READ MORE: Tracking Key Hospital Revenue Cycle Metrics to Up Profitability

“Medicare payment rates, which reimburse below the cost of care, should not be held as a standard benchmark for hospital prices,” said Melinda Hatton, AHA general counsel. “Simply shifting to prices based on artificially low Medicare payment rates would strip vital resources from already strapped communities, seriously impeding access to care. Hospitals would not have the resources needed to keep our doors open, innovate to adapt to a rapidly changing field and maintain the services communities need and expect.”

Furthermore, recent research examining a Medicare public option, which would set hospital reimbursement rates similar to Medicare prices, would decrease payments to hospitals by $774 billion over a ten year period.

CAP said setting reimbursement rates or capping them would be “the most direct way for state and federal regulators to lower hospital prices.” However, the think tank acknowledged the challenges of rate regulation.

“However, while hospitals and physicians could respond to rate cuts by reducing costs—for example, by improving efficiency—they may also attempt to make up for lost revenue. Faced with changes to prices alone, hospitals might increase the volume of services or shift their business toward higher-margin, lower-value services,” the report stated.

The think tank advised policymakers to consider the financial sustainability of some providers when proposed rate-setting solutions to protect patient access to care.
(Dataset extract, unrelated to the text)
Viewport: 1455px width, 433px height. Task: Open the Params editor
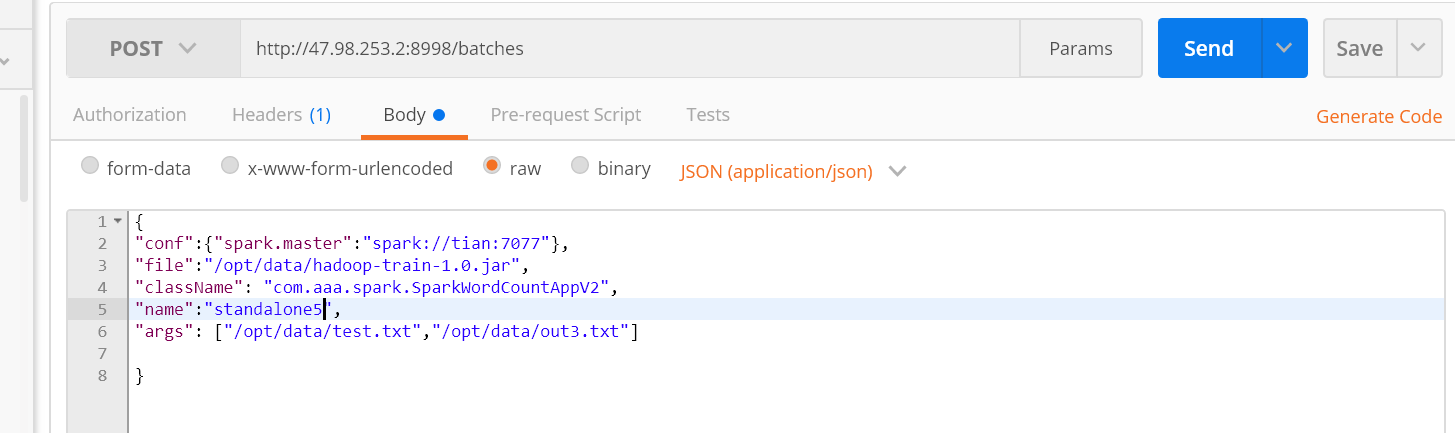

READ MORE: Healthcare Spending Slated to Increase 5.5% Annually Until 2027

The analysis found that hospital profitability significantly varied by individual hospital. For example, about one-quarter of for-profit and non-profit hospitals lost money in 2016. Additionally, total margins varied by ownership type, with for-profit hospitals having the highest total margin at 11 percent, followed by non-profit hospitals with 7 percent and public hospitals with 5 percent.

In addition to rate regulation, CAP also suggested the following strategies for lowering hospital expenditures:

  • Eliminating surprise billing
  • Implementing reference pricing
  • Increasing hospital price transparency
  • Enforcing additional antitrust measures
  • Enacting site-neutral payments

Federal agencies and policymakers are already considering or implementing a number of CAP’s recommendation. CMS recently expanded its use of site-neutral payments, and surprise billing and hospital price transparency are top priorities for state and federal officials, with several bills and initiatives currently being debated by Congress and HHS.

But hospitals are pushing back. AHA and several other hospital groups sued HHS over the recent site-neutral payment policy. The same groups also expressed concerns about recent legislative actions, including rate-setting proposals to end surprise billing and public disclosure of negotiated rates in the Trump Administration’s recent executive order.